Please quote every one of the following items word for word.

• Materials provided
──────

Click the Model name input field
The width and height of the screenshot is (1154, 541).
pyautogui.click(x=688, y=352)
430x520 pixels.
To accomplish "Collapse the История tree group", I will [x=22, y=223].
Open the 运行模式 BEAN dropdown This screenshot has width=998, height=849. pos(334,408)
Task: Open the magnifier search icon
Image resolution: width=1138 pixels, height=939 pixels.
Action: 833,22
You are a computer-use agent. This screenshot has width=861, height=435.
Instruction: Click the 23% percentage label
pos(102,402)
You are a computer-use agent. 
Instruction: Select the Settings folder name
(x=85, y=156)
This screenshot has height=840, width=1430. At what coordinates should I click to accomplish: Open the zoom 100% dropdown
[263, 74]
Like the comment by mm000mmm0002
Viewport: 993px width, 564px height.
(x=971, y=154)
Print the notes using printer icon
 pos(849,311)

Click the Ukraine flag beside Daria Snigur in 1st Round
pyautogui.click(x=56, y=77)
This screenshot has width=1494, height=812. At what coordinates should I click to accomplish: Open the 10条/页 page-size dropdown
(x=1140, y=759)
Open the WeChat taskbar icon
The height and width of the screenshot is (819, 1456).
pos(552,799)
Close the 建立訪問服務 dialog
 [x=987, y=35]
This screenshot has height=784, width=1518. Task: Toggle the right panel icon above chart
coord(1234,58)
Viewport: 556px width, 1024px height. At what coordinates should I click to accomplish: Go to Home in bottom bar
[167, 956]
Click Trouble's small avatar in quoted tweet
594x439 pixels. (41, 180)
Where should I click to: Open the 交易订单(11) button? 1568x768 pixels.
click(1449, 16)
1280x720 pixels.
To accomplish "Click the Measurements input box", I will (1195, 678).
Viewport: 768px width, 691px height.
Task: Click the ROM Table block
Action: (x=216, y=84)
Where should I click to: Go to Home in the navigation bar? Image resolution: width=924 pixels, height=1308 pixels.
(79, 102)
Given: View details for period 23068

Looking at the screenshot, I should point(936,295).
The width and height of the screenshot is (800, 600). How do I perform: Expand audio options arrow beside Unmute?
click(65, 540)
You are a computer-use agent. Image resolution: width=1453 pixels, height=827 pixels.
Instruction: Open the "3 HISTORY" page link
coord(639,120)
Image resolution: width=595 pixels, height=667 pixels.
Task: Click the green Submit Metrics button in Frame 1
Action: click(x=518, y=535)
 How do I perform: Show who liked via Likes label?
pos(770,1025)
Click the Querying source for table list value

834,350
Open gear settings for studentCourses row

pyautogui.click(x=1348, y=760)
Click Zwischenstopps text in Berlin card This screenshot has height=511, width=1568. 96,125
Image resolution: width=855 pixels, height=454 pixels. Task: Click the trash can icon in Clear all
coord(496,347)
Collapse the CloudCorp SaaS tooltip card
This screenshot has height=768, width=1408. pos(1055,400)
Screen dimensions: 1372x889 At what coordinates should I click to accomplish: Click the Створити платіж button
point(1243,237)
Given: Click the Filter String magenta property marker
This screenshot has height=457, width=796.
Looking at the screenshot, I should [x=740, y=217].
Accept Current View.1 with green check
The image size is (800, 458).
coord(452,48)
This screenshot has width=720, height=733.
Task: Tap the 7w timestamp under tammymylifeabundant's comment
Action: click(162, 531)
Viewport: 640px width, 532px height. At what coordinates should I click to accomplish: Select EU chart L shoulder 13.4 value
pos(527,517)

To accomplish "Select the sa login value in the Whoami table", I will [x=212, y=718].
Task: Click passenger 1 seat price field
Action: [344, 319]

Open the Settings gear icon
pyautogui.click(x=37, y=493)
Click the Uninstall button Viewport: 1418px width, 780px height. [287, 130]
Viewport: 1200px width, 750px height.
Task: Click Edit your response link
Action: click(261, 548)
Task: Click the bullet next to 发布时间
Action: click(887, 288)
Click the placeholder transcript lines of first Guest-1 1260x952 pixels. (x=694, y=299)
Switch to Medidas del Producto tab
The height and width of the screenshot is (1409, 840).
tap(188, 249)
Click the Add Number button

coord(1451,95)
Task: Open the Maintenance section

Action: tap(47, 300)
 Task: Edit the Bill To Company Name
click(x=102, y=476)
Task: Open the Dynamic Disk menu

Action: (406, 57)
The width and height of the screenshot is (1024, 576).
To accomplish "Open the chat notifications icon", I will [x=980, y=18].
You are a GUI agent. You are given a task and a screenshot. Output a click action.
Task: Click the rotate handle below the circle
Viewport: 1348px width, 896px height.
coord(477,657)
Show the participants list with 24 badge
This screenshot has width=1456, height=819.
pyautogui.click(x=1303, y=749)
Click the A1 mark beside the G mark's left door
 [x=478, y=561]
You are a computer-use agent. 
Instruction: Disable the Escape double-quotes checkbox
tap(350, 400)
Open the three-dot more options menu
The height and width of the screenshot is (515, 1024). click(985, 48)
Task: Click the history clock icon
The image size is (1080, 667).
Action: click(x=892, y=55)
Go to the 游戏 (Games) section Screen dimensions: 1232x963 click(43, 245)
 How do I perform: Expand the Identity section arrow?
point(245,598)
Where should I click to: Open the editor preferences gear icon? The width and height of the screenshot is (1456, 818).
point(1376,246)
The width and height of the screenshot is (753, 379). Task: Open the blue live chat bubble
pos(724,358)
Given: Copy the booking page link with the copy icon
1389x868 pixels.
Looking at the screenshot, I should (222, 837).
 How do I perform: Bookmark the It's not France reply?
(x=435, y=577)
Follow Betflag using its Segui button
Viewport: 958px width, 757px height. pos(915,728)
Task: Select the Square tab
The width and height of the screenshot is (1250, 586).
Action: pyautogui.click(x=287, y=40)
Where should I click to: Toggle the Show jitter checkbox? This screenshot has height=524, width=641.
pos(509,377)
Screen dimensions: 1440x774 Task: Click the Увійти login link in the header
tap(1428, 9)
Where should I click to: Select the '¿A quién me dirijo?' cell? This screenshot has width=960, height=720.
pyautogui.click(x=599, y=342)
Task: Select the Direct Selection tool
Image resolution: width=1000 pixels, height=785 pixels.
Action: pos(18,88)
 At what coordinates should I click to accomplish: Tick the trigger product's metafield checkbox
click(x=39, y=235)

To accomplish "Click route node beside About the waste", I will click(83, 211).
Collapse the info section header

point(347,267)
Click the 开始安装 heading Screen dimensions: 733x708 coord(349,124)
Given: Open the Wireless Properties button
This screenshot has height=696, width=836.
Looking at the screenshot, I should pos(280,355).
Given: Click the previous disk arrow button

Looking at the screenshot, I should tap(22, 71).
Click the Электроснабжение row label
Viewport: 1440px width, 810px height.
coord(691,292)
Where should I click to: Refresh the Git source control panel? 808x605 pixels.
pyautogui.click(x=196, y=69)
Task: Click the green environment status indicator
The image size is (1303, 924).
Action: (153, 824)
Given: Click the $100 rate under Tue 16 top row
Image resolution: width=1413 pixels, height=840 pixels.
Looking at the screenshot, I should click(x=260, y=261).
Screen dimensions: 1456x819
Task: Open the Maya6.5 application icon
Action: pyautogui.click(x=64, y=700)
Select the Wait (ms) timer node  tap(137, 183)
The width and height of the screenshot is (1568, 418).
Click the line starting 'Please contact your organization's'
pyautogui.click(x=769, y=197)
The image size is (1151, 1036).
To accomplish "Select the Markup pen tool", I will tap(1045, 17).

──────

• Answer to this problem
Click the Model name input field
The width and height of the screenshot is (1154, 541).
pyautogui.click(x=688, y=352)
430x520 pixels.
To accomplish "Collapse the История tree group", I will [x=22, y=223].
Open the 运行模式 BEAN dropdown This screenshot has width=998, height=849. pos(334,408)
Task: Open the magnifier search icon
Image resolution: width=1138 pixels, height=939 pixels.
Action: 833,22
You are a computer-use agent. This screenshot has width=861, height=435.
Instruction: Click the 23% percentage label
pos(102,402)
You are a computer-use agent. 
Instruction: Select the Settings folder name
(x=85, y=156)
This screenshot has height=840, width=1430. At what coordinates should I click to accomplish: Open the zoom 100% dropdown
[263, 74]
Like the comment by mm000mmm0002
Viewport: 993px width, 564px height.
(x=971, y=154)
Print the notes using printer icon
 pos(849,311)

Click the Ukraine flag beside Daria Snigur in 1st Round
pyautogui.click(x=56, y=77)
This screenshot has width=1494, height=812. At what coordinates should I click to accomplish: Open the 10条/页 page-size dropdown
(x=1140, y=759)
Open the WeChat taskbar icon
The height and width of the screenshot is (819, 1456).
pos(552,799)
Close the 建立訪問服務 dialog
 [x=987, y=35]
This screenshot has height=784, width=1518. Task: Toggle the right panel icon above chart
coord(1234,58)
Viewport: 556px width, 1024px height. At what coordinates should I click to accomplish: Go to Home in bottom bar
[167, 956]
Click Trouble's small avatar in quoted tweet
594x439 pixels. (41, 180)
Where should I click to: Open the 交易订单(11) button? 1568x768 pixels.
click(1449, 16)
1280x720 pixels.
To accomplish "Click the Measurements input box", I will (1195, 678).
Viewport: 768px width, 691px height.
Task: Click the ROM Table block
Action: (x=216, y=84)
Where should I click to: Go to Home in the navigation bar? Image resolution: width=924 pixels, height=1308 pixels.
(79, 102)
Given: View details for period 23068

Looking at the screenshot, I should point(936,295).
The width and height of the screenshot is (800, 600). How do I perform: Expand audio options arrow beside Unmute?
click(65, 540)
You are a computer-use agent. Image resolution: width=1453 pixels, height=827 pixels.
Instruction: Open the "3 HISTORY" page link
coord(639,120)
Image resolution: width=595 pixels, height=667 pixels.
Task: Click the green Submit Metrics button in Frame 1
Action: click(x=518, y=535)
 How do I perform: Show who liked via Likes label?
pos(770,1025)
Click the Querying source for table list value

834,350
Open gear settings for studentCourses row

pyautogui.click(x=1348, y=760)
Click Zwischenstopps text in Berlin card This screenshot has height=511, width=1568. 96,125
Image resolution: width=855 pixels, height=454 pixels. Task: Click the trash can icon in Clear all
coord(496,347)
Collapse the CloudCorp SaaS tooltip card
This screenshot has height=768, width=1408. pos(1055,400)
Screen dimensions: 1372x889 At what coordinates should I click to accomplish: Click the Створити платіж button
point(1243,237)
Given: Click the Filter String magenta property marker
This screenshot has height=457, width=796.
Looking at the screenshot, I should [x=740, y=217].
Accept Current View.1 with green check
The image size is (800, 458).
coord(452,48)
This screenshot has width=720, height=733.
Task: Tap the 7w timestamp under tammymylifeabundant's comment
Action: click(162, 531)
Viewport: 640px width, 532px height. At what coordinates should I click to accomplish: Select EU chart L shoulder 13.4 value
pos(527,517)

To accomplish "Select the sa login value in the Whoami table", I will [x=212, y=718].
Task: Click passenger 1 seat price field
Action: [344, 319]

Open the Settings gear icon
pyautogui.click(x=37, y=493)
Click the Uninstall button Viewport: 1418px width, 780px height. [287, 130]
Viewport: 1200px width, 750px height.
Task: Click Edit your response link
Action: click(261, 548)
Task: Click the bullet next to 发布时间
Action: click(887, 288)
Click the placeholder transcript lines of first Guest-1 1260x952 pixels. (x=694, y=299)
Switch to Medidas del Producto tab
The height and width of the screenshot is (1409, 840).
tap(188, 249)
Click the Add Number button

coord(1451,95)
Task: Open the Maintenance section

Action: tap(47, 300)
 Task: Edit the Bill To Company Name
click(x=102, y=476)
Task: Open the Dynamic Disk menu

Action: (406, 57)
The width and height of the screenshot is (1024, 576).
To accomplish "Open the chat notifications icon", I will [x=980, y=18].
You are a GUI agent. You are given a task and a screenshot. Output a click action.
Task: Click the rotate handle below the circle
Viewport: 1348px width, 896px height.
coord(477,657)
Show the participants list with 24 badge
This screenshot has width=1456, height=819.
pyautogui.click(x=1303, y=749)
Click the A1 mark beside the G mark's left door
 [x=478, y=561]
You are a computer-use agent. 
Instruction: Disable the Escape double-quotes checkbox
tap(350, 400)
Open the three-dot more options menu
The height and width of the screenshot is (515, 1024). click(985, 48)
Task: Click the history clock icon
The image size is (1080, 667).
Action: click(x=892, y=55)
Go to the 游戏 (Games) section Screen dimensions: 1232x963 click(43, 245)
 How do I perform: Expand the Identity section arrow?
point(245,598)
Where should I click to: Open the editor preferences gear icon? The width and height of the screenshot is (1456, 818).
point(1376,246)
The width and height of the screenshot is (753, 379). Task: Open the blue live chat bubble
pos(724,358)
Given: Copy the booking page link with the copy icon
1389x868 pixels.
Looking at the screenshot, I should (222, 837).
 How do I perform: Bookmark the It's not France reply?
(x=435, y=577)
Follow Betflag using its Segui button
Viewport: 958px width, 757px height. pos(915,728)
Task: Select the Square tab
The width and height of the screenshot is (1250, 586).
Action: pyautogui.click(x=287, y=40)
Where should I click to: Toggle the Show jitter checkbox? This screenshot has height=524, width=641.
pos(509,377)
Screen dimensions: 1440x774 Task: Click the Увійти login link in the header
tap(1428, 9)
Where should I click to: Select the '¿A quién me dirijo?' cell? This screenshot has width=960, height=720.
pyautogui.click(x=599, y=342)
Task: Select the Direct Selection tool
Image resolution: width=1000 pixels, height=785 pixels.
Action: pos(18,88)
 At what coordinates should I click to accomplish: Tick the trigger product's metafield checkbox
click(x=39, y=235)

To accomplish "Click route node beside About the waste", I will click(83, 211).
Collapse the info section header

point(347,267)
Click the 开始安装 heading Screen dimensions: 733x708 coord(349,124)
Given: Open the Wireless Properties button
This screenshot has height=696, width=836.
Looking at the screenshot, I should pos(280,355).
Given: Click the previous disk arrow button

Looking at the screenshot, I should tap(22, 71).
Click the Электроснабжение row label
Viewport: 1440px width, 810px height.
coord(691,292)
Where should I click to: Refresh the Git source control panel? 808x605 pixels.
pyautogui.click(x=196, y=69)
Task: Click the green environment status indicator
The image size is (1303, 924).
Action: (153, 824)
Given: Click the $100 rate under Tue 16 top row
Image resolution: width=1413 pixels, height=840 pixels.
Looking at the screenshot, I should click(x=260, y=261).
Screen dimensions: 1456x819
Task: Open the Maya6.5 application icon
Action: pyautogui.click(x=64, y=700)
Select the Wait (ms) timer node  tap(137, 183)
The width and height of the screenshot is (1568, 418).
Click the line starting 'Please contact your organization's'
pyautogui.click(x=769, y=197)
The image size is (1151, 1036).
To accomplish "Select the Markup pen tool", I will tap(1045, 17).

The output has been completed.